Dans sa justification, le Tchad estime que le bilan de la CPI demeure « limité » et dénonce une concentration durable de son activité judiciaire sur le continent africain. Le communiqué s’appuie notamment sur des statistiques de la Cour, faisant valoir que neuf des treize situations ayant fait l’objet d’enquêtes concernent des États africains, alimentant, selon les autorités tchadiennes, une perception de sélectivité et d’instrumentalisation politique de la justice internationale.
Le gouvernement appelle par ailleurs l’Union africaine et ses États membres à accélérer le renforcement et l’opérationnalisation des mécanismes judiciaires africains afin de bâtir une justice continentale « plus équitable, plus crédible et plus efficace », dans le respect de la souveraineté des États.

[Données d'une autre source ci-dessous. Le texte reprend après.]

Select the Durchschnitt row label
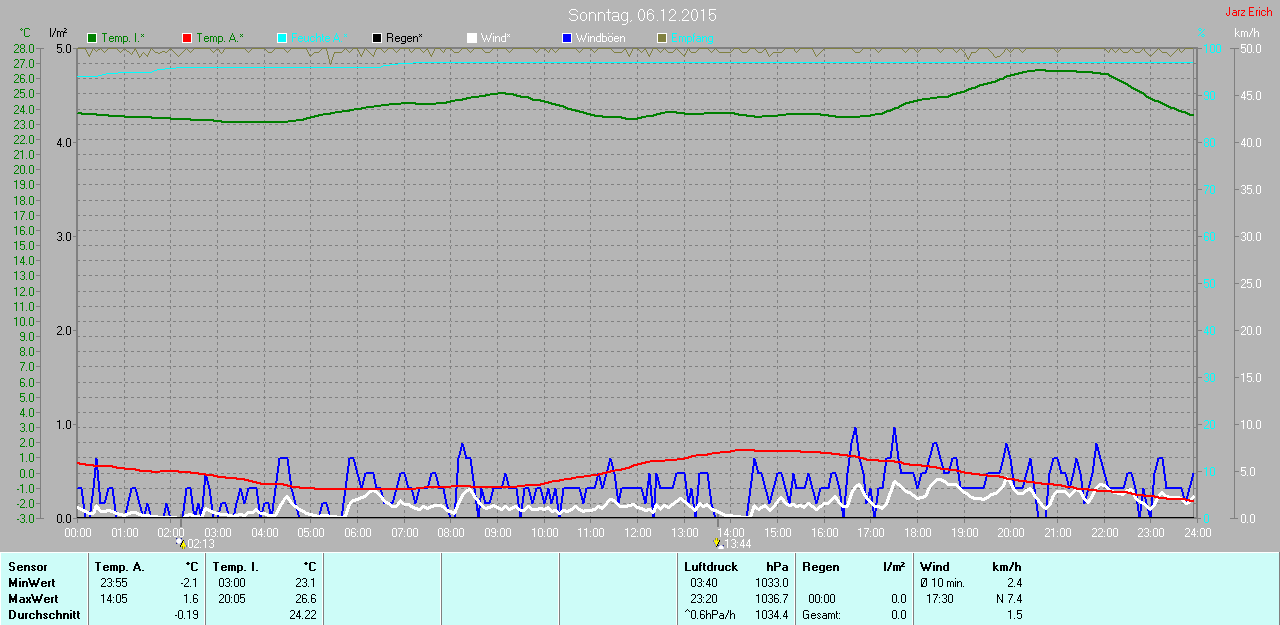Image resolution: width=1280 pixels, height=625 pixels. click(44, 615)
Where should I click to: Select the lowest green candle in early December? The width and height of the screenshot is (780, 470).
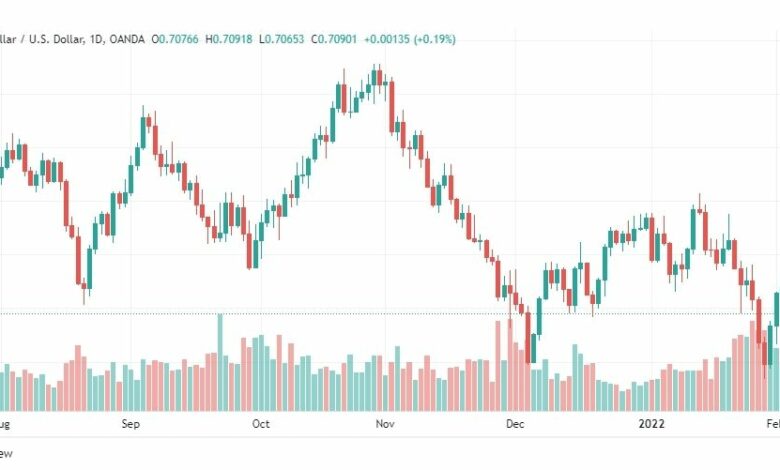533,348
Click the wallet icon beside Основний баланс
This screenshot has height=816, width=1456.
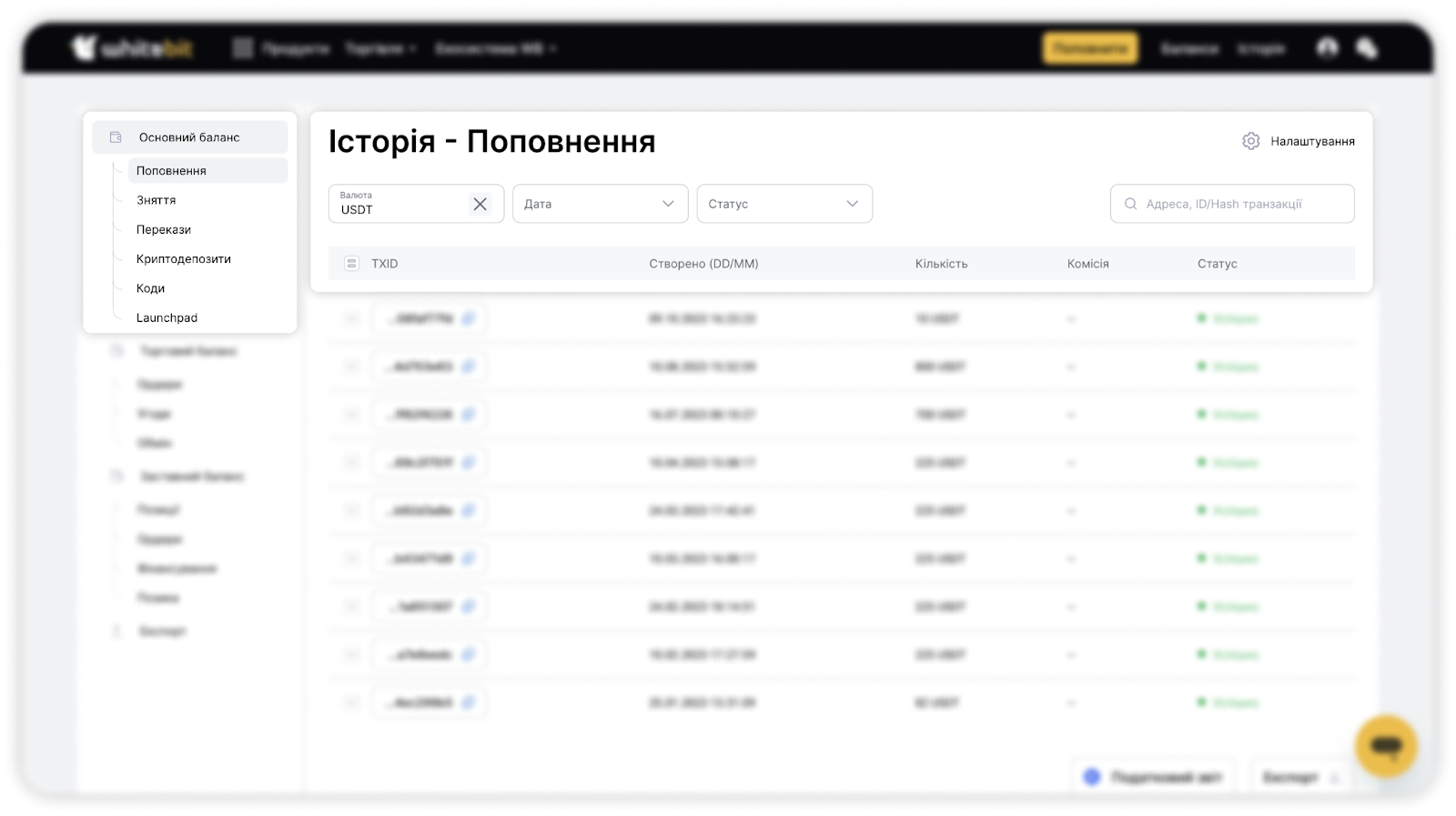[x=116, y=137]
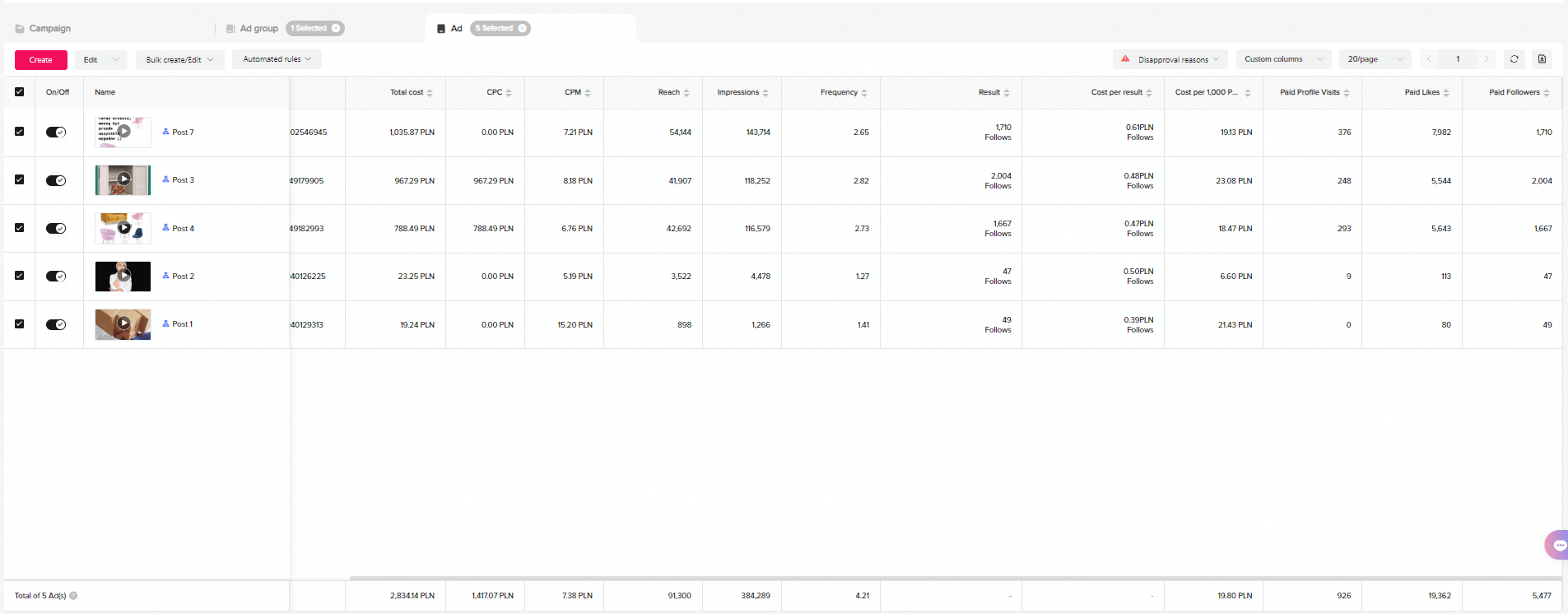Uncheck the Post 3 row checkbox
The width and height of the screenshot is (1568, 614).
20,179
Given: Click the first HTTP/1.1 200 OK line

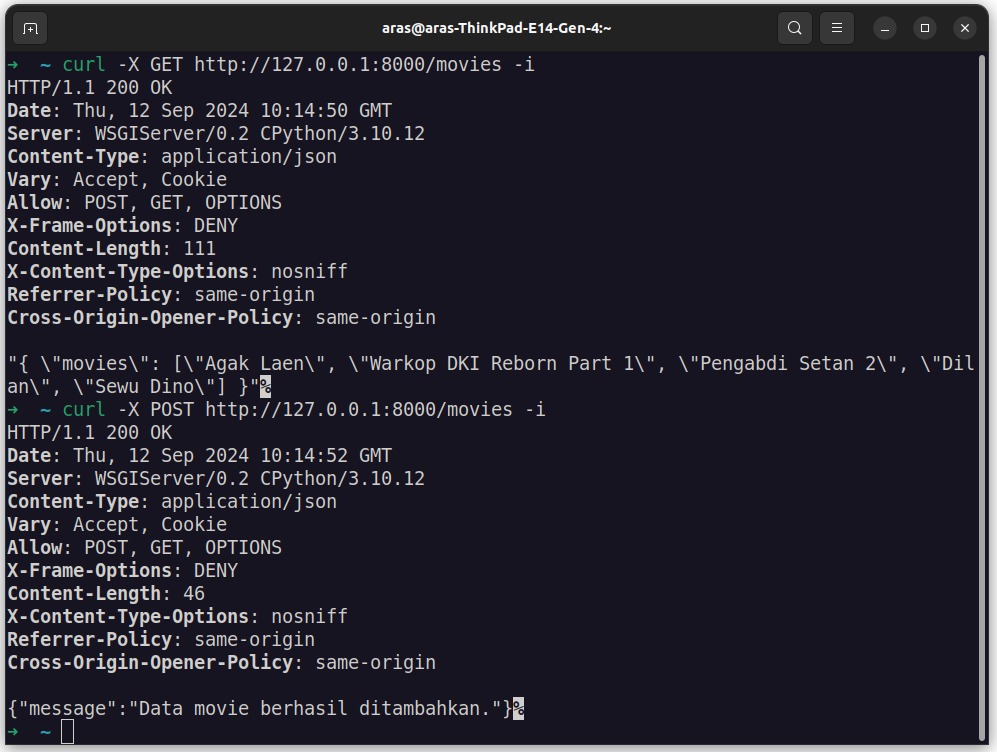Looking at the screenshot, I should point(89,88).
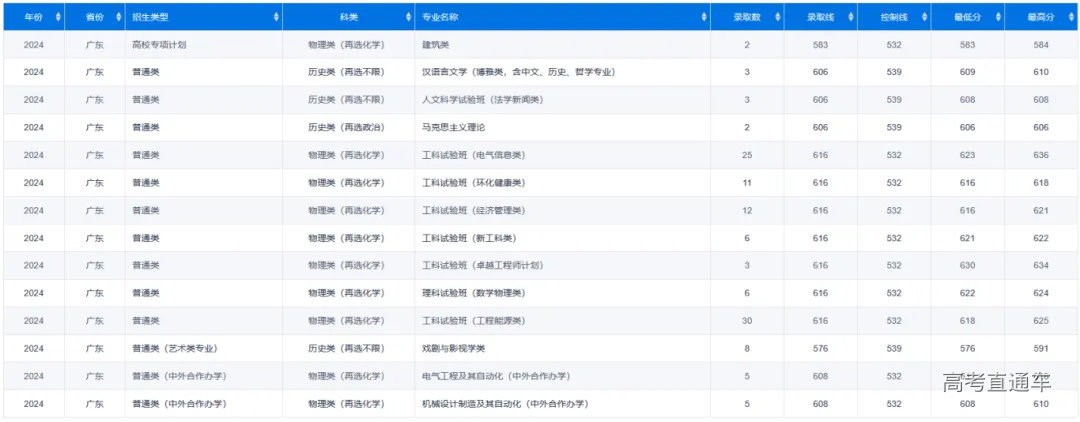The image size is (1080, 422).
Task: Click the sort icon in 科类 column header
Action: click(x=408, y=17)
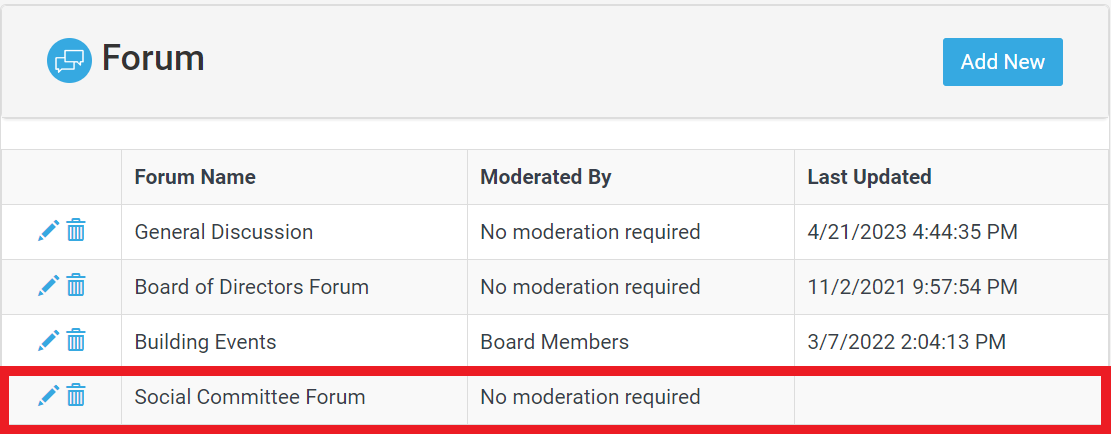The height and width of the screenshot is (434, 1111).
Task: Click the Board Members moderator cell
Action: (554, 342)
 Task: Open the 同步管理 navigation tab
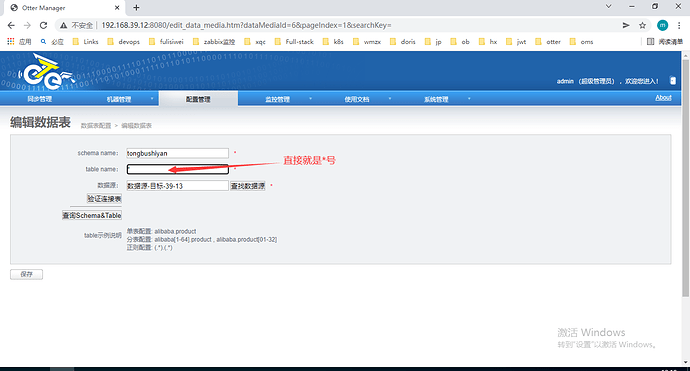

Les autorités précisent toutefois que ce retrait ne constitue pas un renoncement à la lutte contre l’impunité. Elles réaffirment leur engagement à poursuivre les auteurs des crimes les plus graves ainsi qu’à honorer les obligations découlant d’autres instruments internationaux. Selon le communiqué, cette décision traduit la conviction que les systèmes judiciaires nationaux et les mécanismes africains disposent désormais de capacités croissantes pour assurer cette mission.
Le retrait prendra effet conformément aux dispositions prévues par le Statut de Rome, soit un an après la réception officielle de la notification par le dépositaire, sauf disposition contraire prévue par le traité.